With the digital technology of today, along with a decline in the social capital of the past, many more recent events are the product of "light organizing," he notes.

Someone posts on social media they're going to be on the town green at this time on this day, enough followers get revved up and like the post, which pushes it into other people's feeds, and almost organically a protest just happens at that time on that day.

Light organizing has changed the focus of protests as well, he adds.

An 'incredible menagerie of discontent'

Due to its institutional origins, heavy organizing generally focuses on a single topic: Black congregants of a church may want to focus on civil rights, or a theologically conservative church may want to focus on abortion. Light organizing means people fired up about any number of issues show up.

"It's going to be whatever is on everybody's mind," Warner says. "And that's not to say it can't be on a specific topic like we saw with the George Floyd protests, but it's often going to be 'I really hate the president,' whether that president is Joe Biden or Donald Trump."

Warner says the No Kings protest in June was a good example: "The unifying factor was folks didn't like Donald Trump. The nature of protesting is quite a bit more focused on partisan politics than it has been in the past."

Take the Vietnam War protests of the 1960s. Eruptions around the country six decades ago may have had roots in generational conflict in addition to what was happening in southeast Asia, he suggests.

National leaders from the Silent Generation who fought in World War II and grew to become conservative in their thinking couldn't understand the more liberal attitudes of their baby boom children who rejected war, especially in a place far from home.

"Sure, partisan dynamics might not be totally absent from the 1960s in the Vietnam movement, but because there was so much more overlap between the parties ideologically - Southern Democrats, liberal Northern Republicans - I don't know that partisan divides would have motivated people in the same way they do now," Warner says.

Today's social and political landscape might be best described as an "incredible menagerie of discontent," he says. And scholars are curious about its effect.

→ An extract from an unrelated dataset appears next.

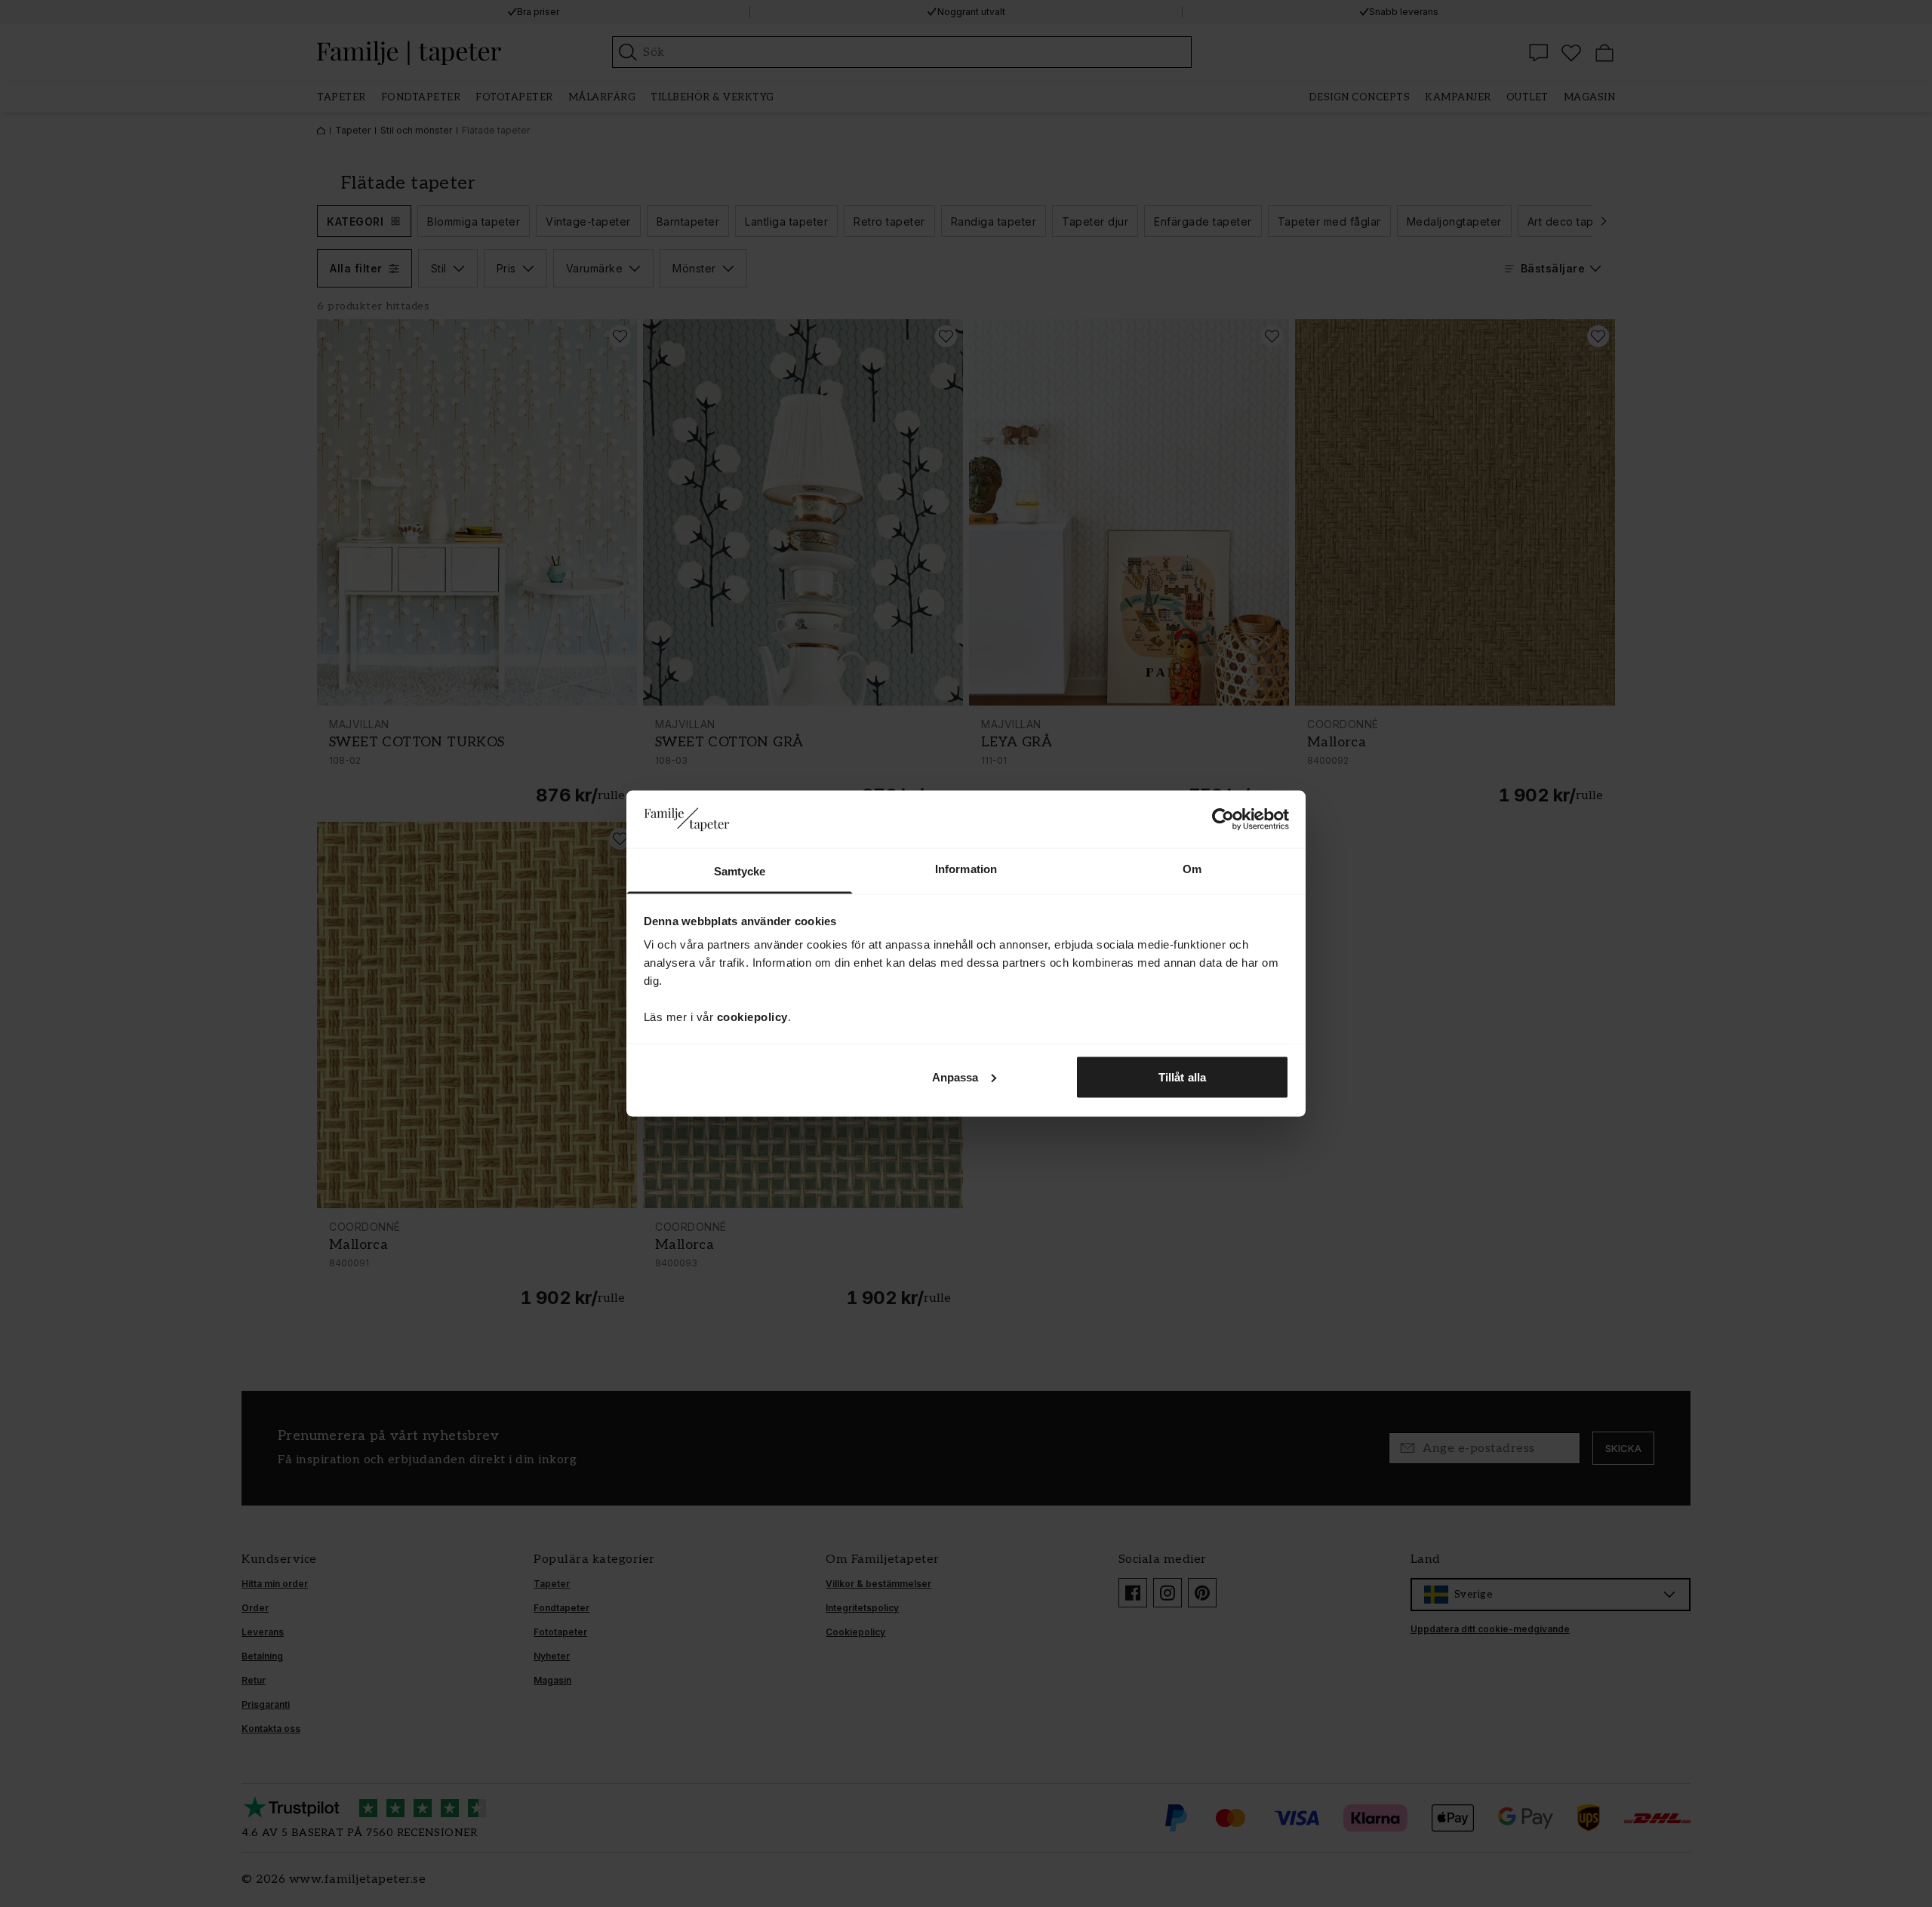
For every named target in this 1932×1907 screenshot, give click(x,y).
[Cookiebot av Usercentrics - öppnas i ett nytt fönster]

"This study shows that this huge upswell of protest is one artifact of polarization," he says. "Without a doubt, the grievances that the protests have often very legitimate. But there is a minority of people who really hate the other party, and while everybody else is hiding from politics a little bit, they're becoming more active.

"We see that on the streets when people protest Donald Trump or Joe Biden or COVID restrictions or racial injustice," he continues. "Some of these are issues that would be protested or criticized regardless, but the extent of what we're seeing is in part because we're as polarized as we are."